Начало светать, когда мы дотащились до железнодорожной линии. До станции оставалось еще около двух километров. Мне, разумеется, не очень хотелось возить офицеров в то время, как наше село уже очищено от белых. К тому же я боялся, что белые, как это они часто практиковали, будут таскать меня за собой до тех пор, пока не падет лошадь. А ведь лошадь в индивидуальном хозяйстве — основное богатство крестьянина.
Я попытался избавиться от своего пассажира. Незаметно выдернул клинья, которыми задняя ось телеги крепится к дрогам. И в первой же ложбине, в которой была густая грязь, моя телега рассыпалась: ось выкатилась, и дроги упали на землю. Я рассчитывал, что офицер отпустит меня. Однако мои надежды не оправдались. Офицер приказал распрячь лошадь, а затем вскочил верхом и поехал к станции. Мне не оставалось ничего другого, как тащиться по грязи за офицером, который ехал на моей лошади.
Но вот и станция. Офицер слез с лошади и, приказав ждать его, вошел в вокзал. Я не стал ждать. Немедленно вскочил на коня, который точно понял, что надо скорее удирать, и пустился вскачь. Мне потребовалось 10–15 минут, чтобы наладить свою колесницу. Избегая дороги, по которой еще шли отдельные безоружные солдаты белой армии, я полями добрался до села.
Было уже около 10 часов утра. В селе не было ни белых, ни красных. На площади я насчитал 18 убитых белогвардейских офицеров. По дворам было оставлено много амуниции, патронов, оружия и другого военного имущества.
Подробности восстания, а также дальнейшие действия восставшего полка я узнал частью из рассказов очевидцев, а частью много лет спустя по архивным материалам.

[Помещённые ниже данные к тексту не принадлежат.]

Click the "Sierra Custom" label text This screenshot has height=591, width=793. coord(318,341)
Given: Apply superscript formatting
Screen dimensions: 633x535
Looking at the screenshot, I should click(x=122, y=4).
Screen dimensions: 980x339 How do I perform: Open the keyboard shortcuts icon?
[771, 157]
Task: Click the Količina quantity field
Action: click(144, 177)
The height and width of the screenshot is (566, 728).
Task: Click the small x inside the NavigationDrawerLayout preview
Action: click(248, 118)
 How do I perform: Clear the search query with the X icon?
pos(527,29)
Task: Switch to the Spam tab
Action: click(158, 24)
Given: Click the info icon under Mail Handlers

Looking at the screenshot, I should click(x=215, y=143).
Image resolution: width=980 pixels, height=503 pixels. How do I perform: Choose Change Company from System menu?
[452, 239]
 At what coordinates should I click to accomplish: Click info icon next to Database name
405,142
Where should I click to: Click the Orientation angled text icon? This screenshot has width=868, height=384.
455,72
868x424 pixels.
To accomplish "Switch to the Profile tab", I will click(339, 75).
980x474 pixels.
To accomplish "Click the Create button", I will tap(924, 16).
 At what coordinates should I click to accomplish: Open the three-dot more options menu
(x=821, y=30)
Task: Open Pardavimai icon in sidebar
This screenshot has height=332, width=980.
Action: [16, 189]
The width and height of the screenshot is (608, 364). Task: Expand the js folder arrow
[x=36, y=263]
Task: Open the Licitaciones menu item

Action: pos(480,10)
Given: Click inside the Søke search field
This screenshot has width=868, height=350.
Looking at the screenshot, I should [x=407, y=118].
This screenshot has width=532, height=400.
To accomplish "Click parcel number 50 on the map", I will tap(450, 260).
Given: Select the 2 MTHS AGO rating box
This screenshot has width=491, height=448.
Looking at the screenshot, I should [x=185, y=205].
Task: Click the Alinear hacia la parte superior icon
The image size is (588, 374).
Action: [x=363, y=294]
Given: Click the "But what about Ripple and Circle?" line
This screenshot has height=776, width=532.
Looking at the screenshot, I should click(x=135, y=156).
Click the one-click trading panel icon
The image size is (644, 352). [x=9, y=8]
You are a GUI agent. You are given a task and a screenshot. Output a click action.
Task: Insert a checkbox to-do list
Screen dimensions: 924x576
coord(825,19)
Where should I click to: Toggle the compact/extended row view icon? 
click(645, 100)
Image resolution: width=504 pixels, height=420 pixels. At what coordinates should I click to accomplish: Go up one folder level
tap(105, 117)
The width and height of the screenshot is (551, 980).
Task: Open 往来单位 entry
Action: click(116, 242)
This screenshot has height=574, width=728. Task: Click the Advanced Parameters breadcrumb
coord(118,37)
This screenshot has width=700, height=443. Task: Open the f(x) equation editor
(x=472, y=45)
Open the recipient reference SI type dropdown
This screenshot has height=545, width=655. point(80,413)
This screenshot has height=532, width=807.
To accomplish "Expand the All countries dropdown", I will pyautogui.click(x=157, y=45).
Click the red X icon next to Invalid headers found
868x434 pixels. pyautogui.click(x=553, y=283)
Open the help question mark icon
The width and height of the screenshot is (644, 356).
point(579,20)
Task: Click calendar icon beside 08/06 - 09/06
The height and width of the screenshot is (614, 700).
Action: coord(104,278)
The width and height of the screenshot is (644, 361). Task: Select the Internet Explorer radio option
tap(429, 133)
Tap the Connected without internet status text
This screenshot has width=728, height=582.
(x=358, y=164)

Впоследствии этот полк именовался 210-м стрелковым имени Ленина полком, был включен сначала в состав особой бригады под командованием И. М. Плясункова, а потом в 24-ю Железную дивизию и вписал не одну славную страницу в историю борьбы против белогвардейцев.
2 мая в село вступил советский кавалерийский полк имени Степана Разина, под командованием А. Е. Карташова, входивший в состав бригады Каширина.
Советские части стояли у нас несколько дней. За эти дни из нашего села, а также из Васильевки, Воскресе-новки и других соседних сел в Красную Армию вступило около 200 добровольцев. Из них была создана в полку имени Степана Разина особая пластунская сотня.
Так крестьяне встретили Красную Армию.
г. Куйбышев, 1957 год
Ф.Г. Попов, член РКП(б) с 1920 года
Печатается по изданию: Боевое прошлое: Воспоминания. Куйбышев, 1958. – С. 223-235.